- Special Sections
- Public Notices
WASHINGTON — Reveling in victory, President Barack Obama on Wednesday signed into law the most sweeping overhaul of financial regulations since the Great Depression, a package that aims to protect consumers and ensure economic stability from Main Street to Wall Street.
The law, pushed through mainly by Democrats in Washington’s deeply partisan environment, comes almost two years after the infamous near financial meltdown in 2008 in the United States that was felt around the globe.
The legislation gives the government new powers to break up companies that threaten the economy, creates a new agency to guard consumers and puts more light on the financial markets that escaped the oversight of regulators.
Obama described them all as commonsense reforms that will help people in their daily life — signing contracts, understanding fees, being aware of risks.
He went so far as to call the reforms “the strongest consumer protections in history.”
The president added to a burst of applause: “Because of this law, the American people will never again be asked to foot the bill for Wall Street’s mistakes.”
Republicans portray the bill as a burden on small banks and the businesses that rely on them and argue it will cost consumers and impede job growth. Republican Rep. Darrell Issa of California called Obama’s bill-signing a “charade” that ignored the root causes of the financial crisis.
The president said otherwise. He argued that a crippling recession was primarily caused by a breakdown in the financial system that cannot happen again.
“I proposed a set of reforms to empower consumers and investors, to bring the shadowy deals that caused this crisis into the light of day, and to put a stop to taxpayer bailouts once and for all,” Obama said to supporters. “Today, thanks to a lot of people in this room, those reforms will become the law of the land.”
In a note of irony, Obama signed the bill with great fanfare in the massive Ronald Reagan Building, named after a president who championed deregulation.
The president was joined by scores of consumer advocates, state and local government officials, business owners and executives, and members of Congress who supported the bill.
Obama singled out for praise Sen. Chris Dodd, D-Conn., and Rep. Barney Frank, D-Mass., who shepherded the bill through Congress.
In the midst of a heated midterm election season for many lawmakers, Obama sought to put the complex law in consumer-oriented terms for the nation.

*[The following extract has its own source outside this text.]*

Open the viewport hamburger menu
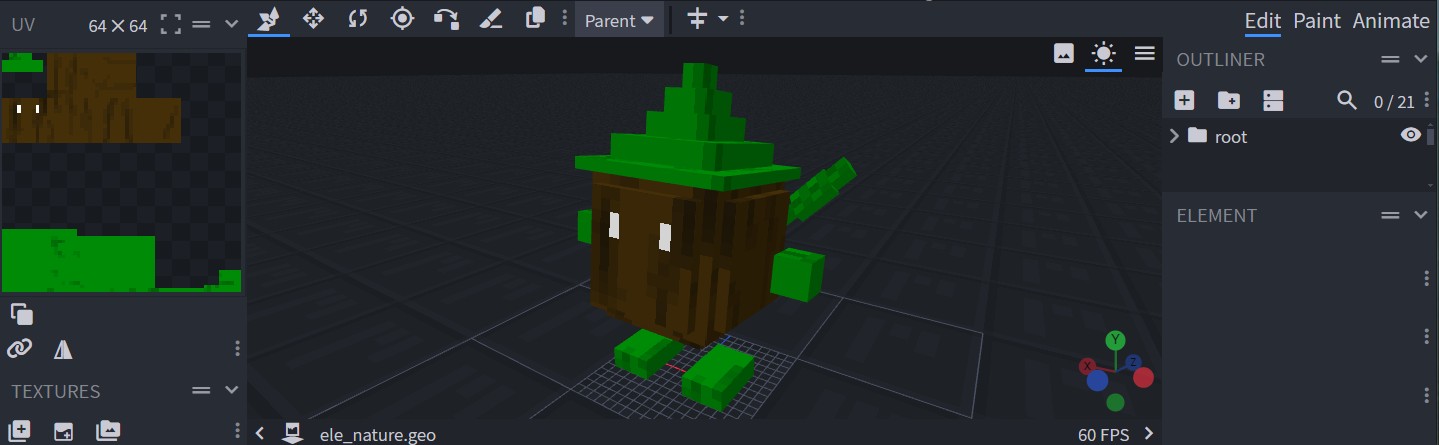The width and height of the screenshot is (1439, 445). (x=1145, y=53)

He said it would help root out fine print and hidden fees for people, and provide deeper scrutiny of the sophisticated financial transactions on Wall Street.

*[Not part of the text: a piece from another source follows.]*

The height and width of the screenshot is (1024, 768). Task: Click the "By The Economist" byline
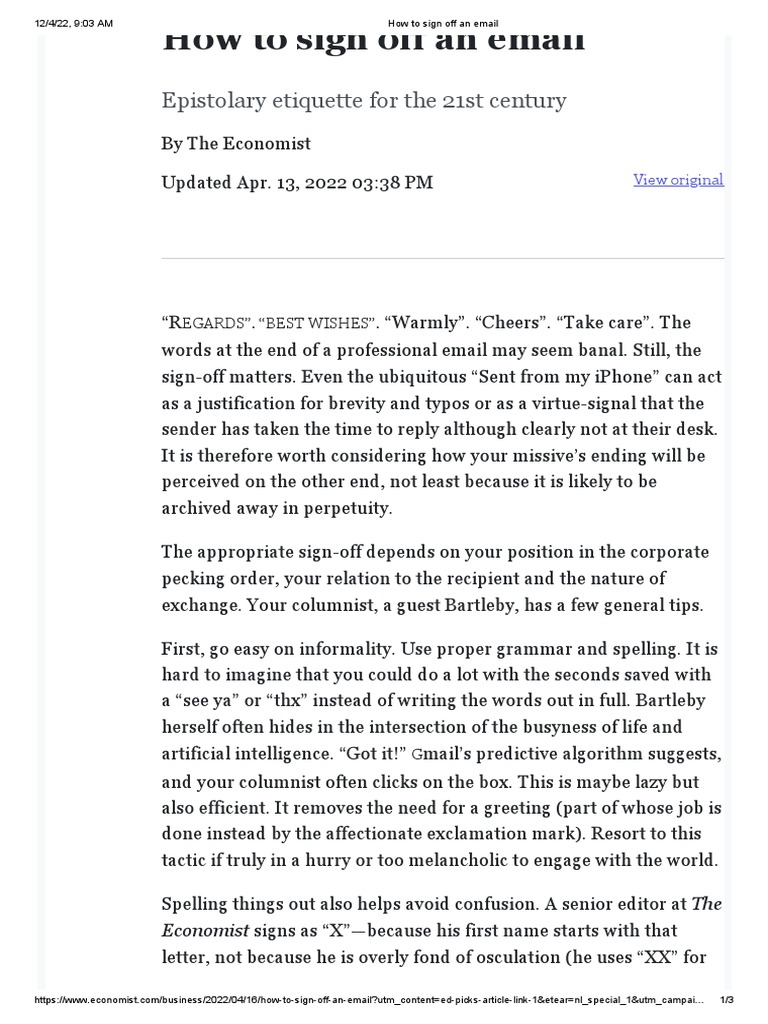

The law also assembles a powerful council of regulators to be on the lookout for risks across the finance system. Large, failing financial institutions will now be liquidated and the costs assessed on their surviving peers.
Borrowers will be protected from hidden fees and abusive terms, but also will have to provide evidence that they can repay their loans.

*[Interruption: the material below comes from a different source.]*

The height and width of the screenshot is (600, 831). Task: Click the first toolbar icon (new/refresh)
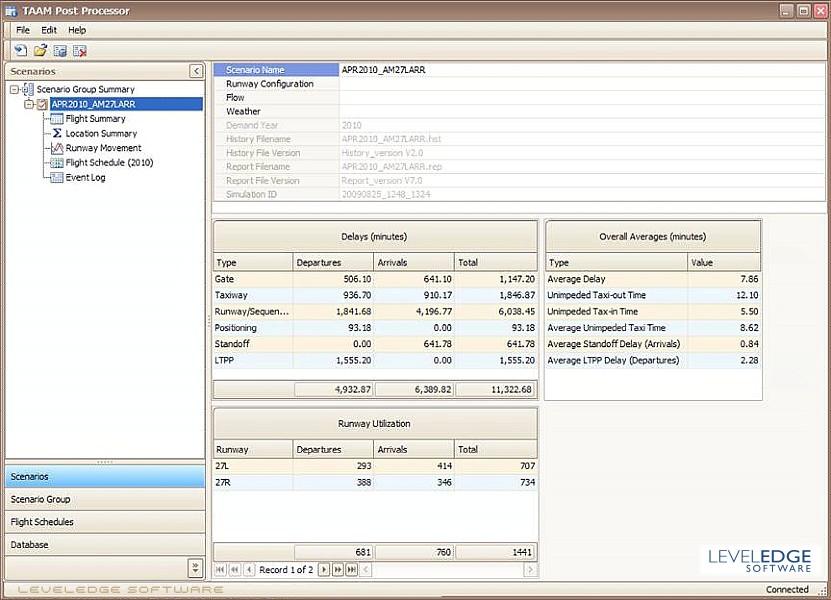[21, 50]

The Federal Reserve will get new powers while at the same time coming under expanded congressional oversight.
“While President Obama pats himself on the back today, families and small businesses are bracing for yet another big-government overreach that will make it harder to create new jobs,” said the House Republican leader, John Boehner of Ohio.
Though Obama and his top officials urged Congress to pass the law while the memory of the 2008 financial crisis was still fresh, many of the law’s provisions won’t take effect for at least a year, as regulators scramble to write new rules and implement them.
Large Wall Street banks have welcomed some provisions in the bill, but have fiercely opposed others that would limit their banking business and cut into their profitability.
Obama has at least one contentious remnant from the bill to address.
He must still nominate a director for the independent consumer protection bureau, an agency that became one of the bill’s flashpoints and was attacked by Republicans as a broad expansion of government power over private business.
Elizabeth Warren, a Harvard law professor, is considered a leading candidate for the job. As head of the Congressional Oversight Panel for the government’s $700 billion Troubled Asset Relief Program, the bank rescue fund known as TARP, she has periodically clashed with Treasury Secretary Timothy Geithner.
Liberals and unions have been aggressively pressing for her appointment. AFL-CIO President Richard Trumka was among the latest to voice support for of Warren, saying Tuesday she is the only candidate “uniquely qualified and equipped to head this new agency.”
But opposition in the Senate could make Warren’s confirmation difficult, a point Dodd made in a radio interview on NPR Monday.
White House spokeswoman Amy Brundage said that while the administration has additional candidates in mind, “We are confident she is confirmable.”
Also under serious consideration is assistant Treasury secretary Michael Barr, one of the architects of the financial regulation bill and a close ally of some White House officials.
Deputy assistant attorney general Eugene Kimmelman is also in the running for the slot.